← Journal

Your fetch calls don't know when to stop

Outbound HTTP calls have no built-in concurrency limit. That's fine until a downstream dependency slows down and your service drowns in open connections.

fetch will happily open as many connections as you ask for. There is no built-in limit. If 500 requests arrive and each one calls a downstream API, you get 500 outbound connections, whether the downstream can handle it or not.

This works fine when the downstream responds quickly. It falls apart the moment it slows down.

When response times go from 50ms to 5 seconds, those 500 connections don't close. New ones keep opening. Memory climbs. The connection pool fills. Event loop lag spikes. Your service becomes unresponsive, not because of anything it did, but because it didn't stop sending requests to a service that stopped answering them.

Adding a concurrency ceiling

async-bulkhead-fetch wraps the standard fetch API with a concurrency limit. It's a drop-in replacement with one difference: when capacity is full, it rejects the call before any network request is made.

import { createBulkheadFetch } from 'async-bulkhead-fetch';

const guardedFetch = createBulkheadFetch({
  name: 'payments-api',
  maxConcurrent: 10,
  maxQueue: 0,
});

const response = await guardedFetch('https://payments.example.com/charge', {
  method: 'POST',
  body: JSON.stringify(payload),
  headers: { 'content-type': 'application/json' },
});

Same signature as fetch. Same response object. The only thing that changes is that the 11th concurrent call throws instead of adding to the pile.

Why per-dependency, not global

A global concurrency limit is a blunt instrument. If Stripe is slow and your search API is fast, a global limit punishes search calls for Stripe's problem.

Each dependency gets its own bulkhead. Each bulkhead has its own capacity. One dependency slowing down cannot starve another.

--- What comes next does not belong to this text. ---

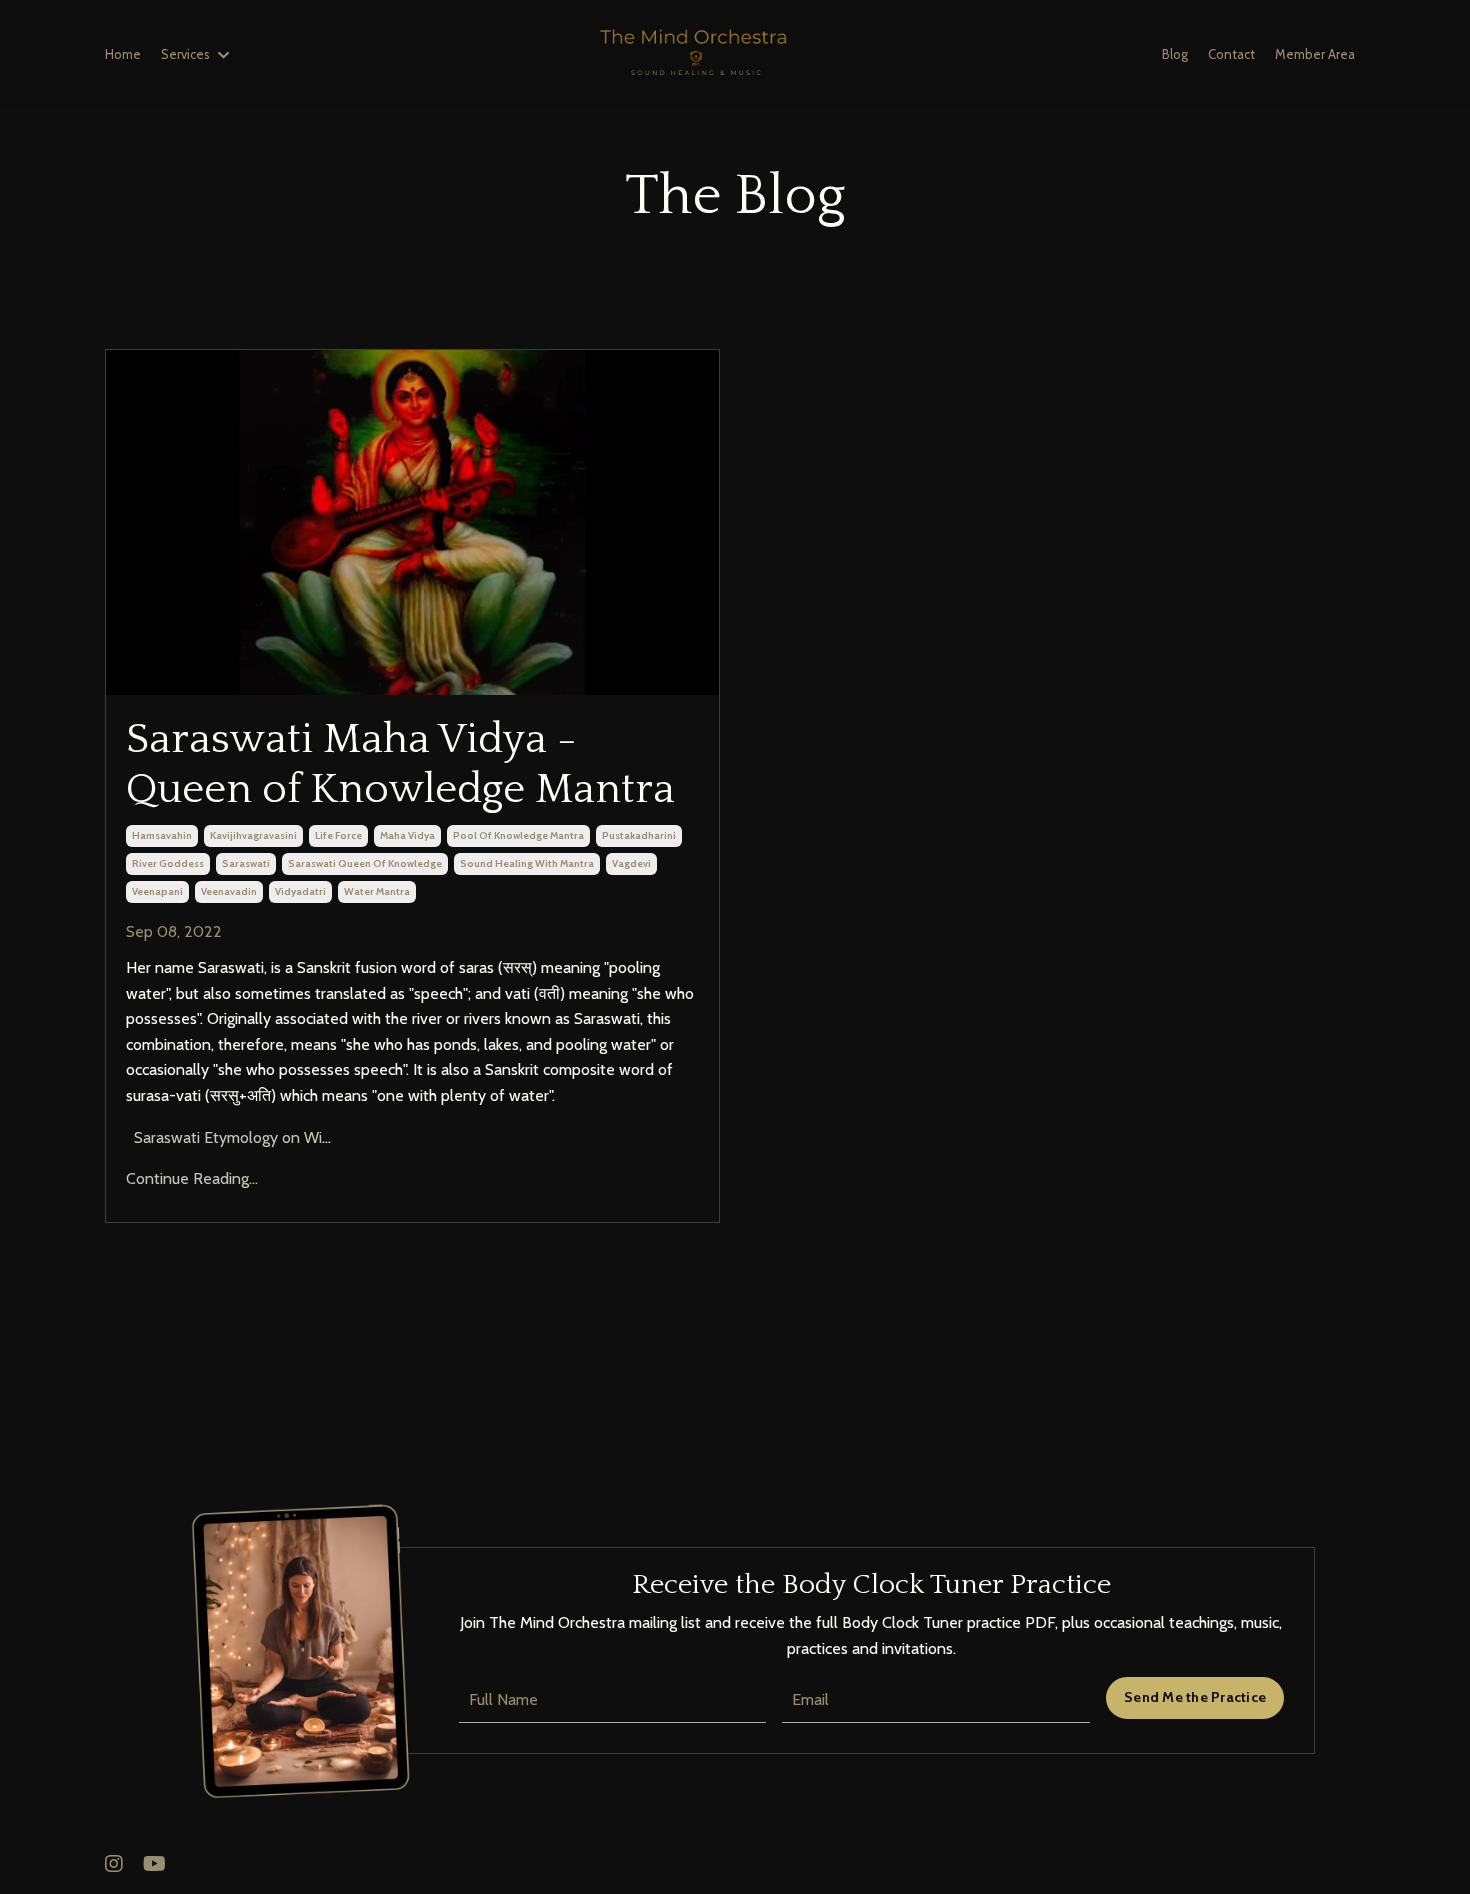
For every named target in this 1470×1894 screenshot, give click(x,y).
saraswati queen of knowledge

const stripe = createFetchBulkhead({
  name: 'stripe',
  maxConcurrent: 8,
  maxQueue: 0,
});

const search = createFetchBulkhead({
  name: 'search-api',
  maxConcurrent: 20,
  maxQueue: 0,
});

Stripe filling up its 8 slots has zero effect on search. That's the isolation property.

Body-aware release

Most concurrency wrappers release the slot when fetch() resolves. But fetch() resolves when headers arrive. The response body might still be streaming.

If you release on headers and the body takes 3 seconds to stream, your concurrency counter says "7 in flight" while there are actually 8 open connections consuming resources.

async-bulkhead-fetch holds the slot until the body is consumed by default.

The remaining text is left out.